# What this task involves
All pictures must be dropped, while the entries are given again word for word.

────────────────────

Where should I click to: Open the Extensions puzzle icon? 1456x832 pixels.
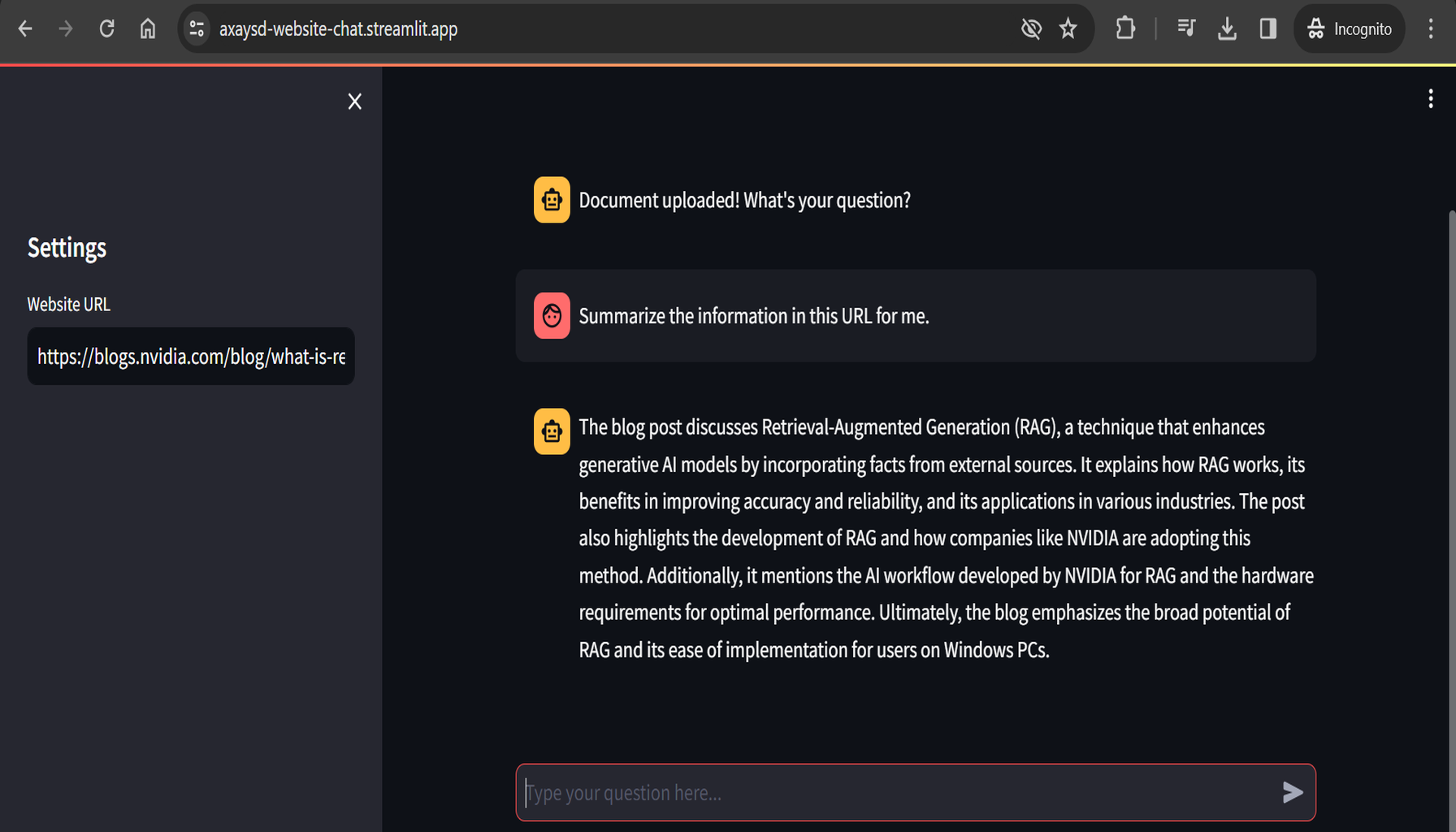1125,29
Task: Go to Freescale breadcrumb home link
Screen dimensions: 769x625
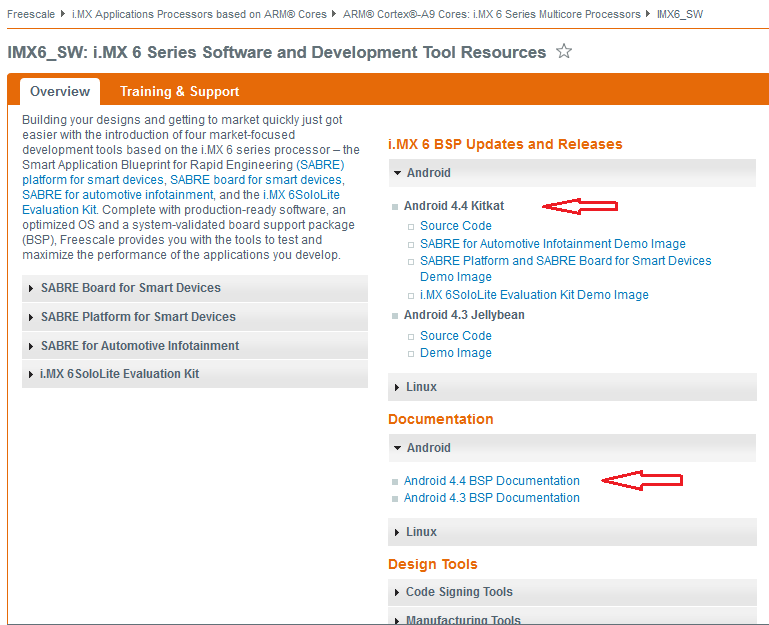Action: (31, 14)
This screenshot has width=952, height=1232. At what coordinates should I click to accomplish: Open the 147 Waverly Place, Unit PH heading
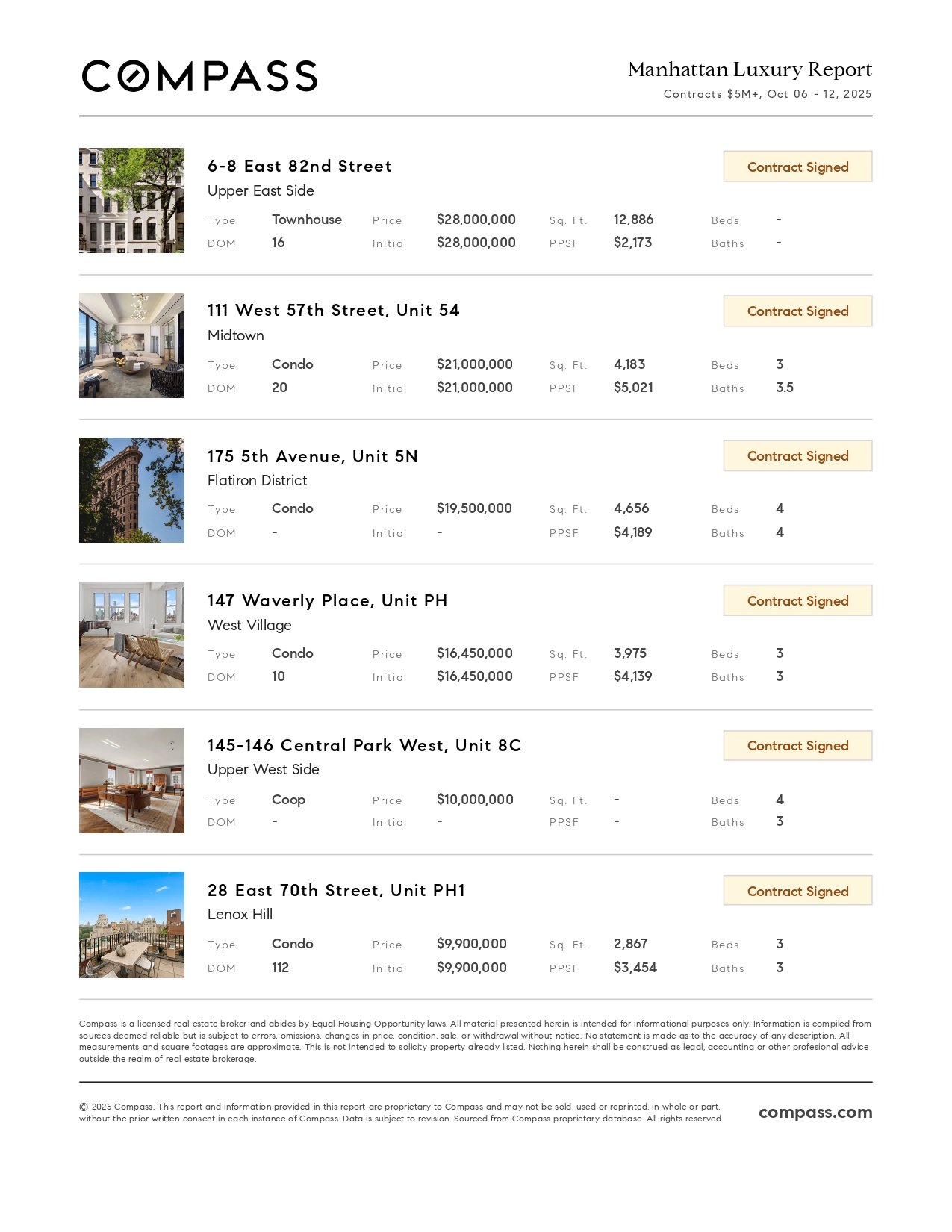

────────────────────

# Written answer
Where should I click to: Open the Extensions puzzle icon? 1456x832 pixels.
1125,29
Task: Go to Freescale breadcrumb home link
Screen dimensions: 769x625
Action: (31, 14)
This screenshot has width=952, height=1232. At what coordinates should I click to accomplish: Open the 147 Waverly Place, Unit PH heading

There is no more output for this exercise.